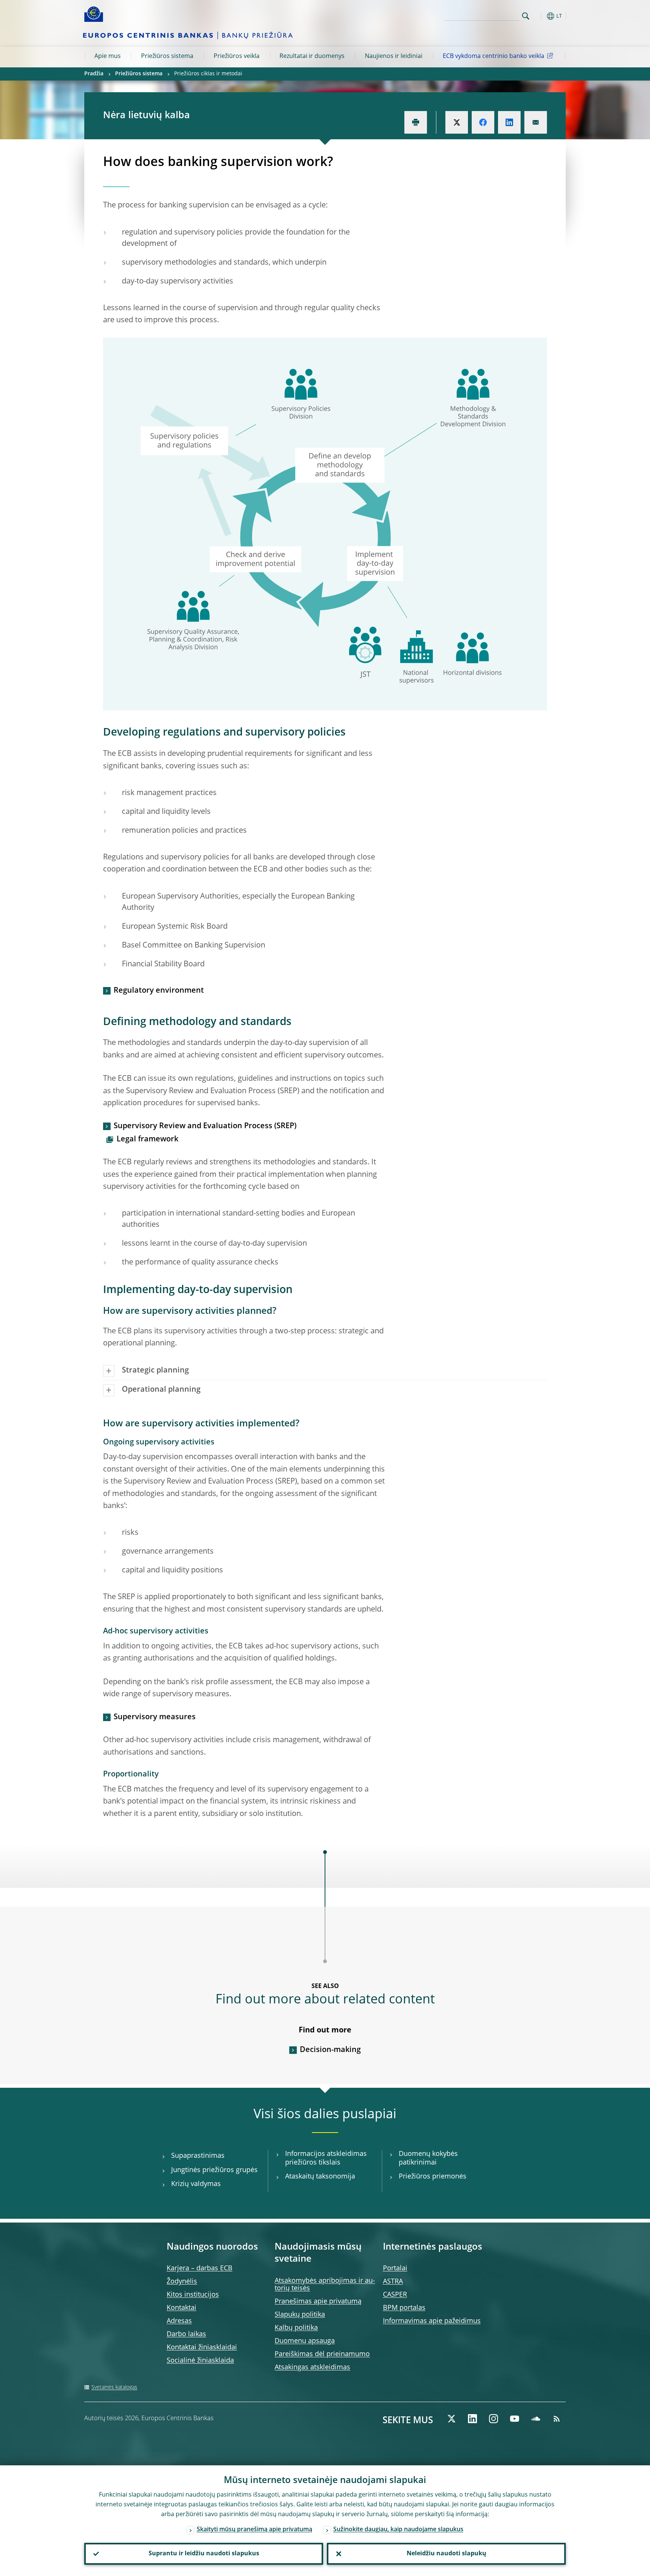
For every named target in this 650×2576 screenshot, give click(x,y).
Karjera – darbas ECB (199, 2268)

=-=-=

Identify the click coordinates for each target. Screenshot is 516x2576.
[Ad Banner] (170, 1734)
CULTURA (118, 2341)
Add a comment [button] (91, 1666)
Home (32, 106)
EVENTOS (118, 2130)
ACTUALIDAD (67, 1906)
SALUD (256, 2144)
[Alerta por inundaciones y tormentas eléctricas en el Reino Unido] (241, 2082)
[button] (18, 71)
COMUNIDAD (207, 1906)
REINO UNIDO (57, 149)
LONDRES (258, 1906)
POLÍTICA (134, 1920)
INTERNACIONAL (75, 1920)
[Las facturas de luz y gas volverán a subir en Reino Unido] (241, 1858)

=-=-=

Give back exactly the lines of the listing above that run from the line with "Identify the click" to the line with "SALUD (256, 2144)", inclusive.

Identify the click coordinates for each target. Screenshot is 516x2576.
[Ad Banner] (170, 1734)
CULTURA (118, 2341)
Add a comment [button] (91, 1666)
Home (32, 106)
EVENTOS (118, 2130)
ACTUALIDAD (67, 1906)
SALUD (256, 2144)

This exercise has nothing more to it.